I am talking about a CPU to CPU comparison.

I don't think you'll find a person around (besides you) who can say that a Power4/5 will keep pace with a Cell/BE/EE-like IC in any intensive application which is found on a game console.
It will. They are fabbed on similar process and have same cost constraints. Sure, CELL might have 2~3X sustained FLOPS over Power5 but Power5 blows CELL away on integer code, which make up the vast majority of a program anyway.

A 300 Mhz EE has a 6.2 GFLOPS while a contemporary 733 Mhz Celeron2 in Xbox has 3 GFLOPS. So did PSX2 blow XBox away in gaming??? No it doesn't. People would say the opposite is true.

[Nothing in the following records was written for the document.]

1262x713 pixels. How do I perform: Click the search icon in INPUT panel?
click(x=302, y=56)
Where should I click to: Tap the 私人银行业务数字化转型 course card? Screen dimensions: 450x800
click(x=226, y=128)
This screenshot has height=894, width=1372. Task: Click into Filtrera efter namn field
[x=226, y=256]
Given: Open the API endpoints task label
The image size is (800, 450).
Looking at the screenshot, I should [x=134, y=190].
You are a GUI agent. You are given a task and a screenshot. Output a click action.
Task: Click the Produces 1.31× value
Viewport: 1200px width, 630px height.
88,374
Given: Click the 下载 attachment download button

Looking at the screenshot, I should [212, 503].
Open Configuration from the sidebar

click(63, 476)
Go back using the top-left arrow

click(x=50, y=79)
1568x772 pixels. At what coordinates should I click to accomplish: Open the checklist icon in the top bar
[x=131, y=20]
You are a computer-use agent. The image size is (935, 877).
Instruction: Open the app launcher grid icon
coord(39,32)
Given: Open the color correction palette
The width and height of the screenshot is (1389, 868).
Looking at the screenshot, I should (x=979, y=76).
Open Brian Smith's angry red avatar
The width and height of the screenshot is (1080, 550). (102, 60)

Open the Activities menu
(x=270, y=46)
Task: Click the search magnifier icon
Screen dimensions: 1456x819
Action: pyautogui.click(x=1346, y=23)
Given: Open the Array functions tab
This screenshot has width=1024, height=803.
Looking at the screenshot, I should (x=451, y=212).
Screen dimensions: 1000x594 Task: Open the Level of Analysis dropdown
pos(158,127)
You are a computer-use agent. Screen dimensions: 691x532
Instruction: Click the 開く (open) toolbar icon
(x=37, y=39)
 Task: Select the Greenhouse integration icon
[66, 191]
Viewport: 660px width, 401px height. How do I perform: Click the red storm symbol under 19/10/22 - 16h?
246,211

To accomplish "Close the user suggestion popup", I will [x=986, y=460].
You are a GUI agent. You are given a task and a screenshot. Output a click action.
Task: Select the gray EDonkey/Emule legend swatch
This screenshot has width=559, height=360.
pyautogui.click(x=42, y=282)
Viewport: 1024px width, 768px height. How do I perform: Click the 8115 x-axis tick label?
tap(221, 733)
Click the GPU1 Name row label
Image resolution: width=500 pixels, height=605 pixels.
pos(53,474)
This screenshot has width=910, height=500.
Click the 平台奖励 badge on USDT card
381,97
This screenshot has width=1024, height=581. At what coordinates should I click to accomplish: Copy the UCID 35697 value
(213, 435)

A significant portion of IBM's soon-to-be-completed, 300 mm wafer manufacturing facility in East Fishkill will be dedicated to these new processes.
IBM builds many SOI devices. A fab process is independent from design.
While IBM "could" license CELL to MS, that's not what MS was looking for; MS was looking for the fastest NT processor it could find for its money and IBM cut them a deal, a deal presumably more sweet than AMD could offer.
 
It will. They are fabbed on similar process and have same cost constraints. Sure, CELL might have 2~3X sustained FLOPS over Power5 but Power5 blows CELL away on integer code, which make up the vast majority of a program anyway.

FUD. Because you can't even say what Broadband Engine will or not sustain, this makes the above irrelevant.

A 300 Mhz EE has a 6.2 GFLOPS while a contemporary 733 Mhz Celeron2 in Xbox has 3 GFLOPS. So did PSX2 blow XBox away in gaming??? No it doesn't. People would say the opposite is true.

Look exactly what your comparing.

A VPU(EE), which does geometry, AI, T&L, physics, against a largely general purpose CPU(XCPU) which basically only does AI and physics.

Don't compare single IC but rather the system as a whole. But if you were comparing the EE to the XCPU, some would say EE blows it away for the purpose they both have.
 
Blowing away...

To be fair DM, the Xbox does have the added help of twin vertex shaders ( 8 flops ( V.Madd ) x 233MHz x 2 ) giving an extra 3.7GFlops..
The 64MB memory and more advanded pixel level shading are probally more
responsible for visual differences, and for most code the L2 cache is a big factor.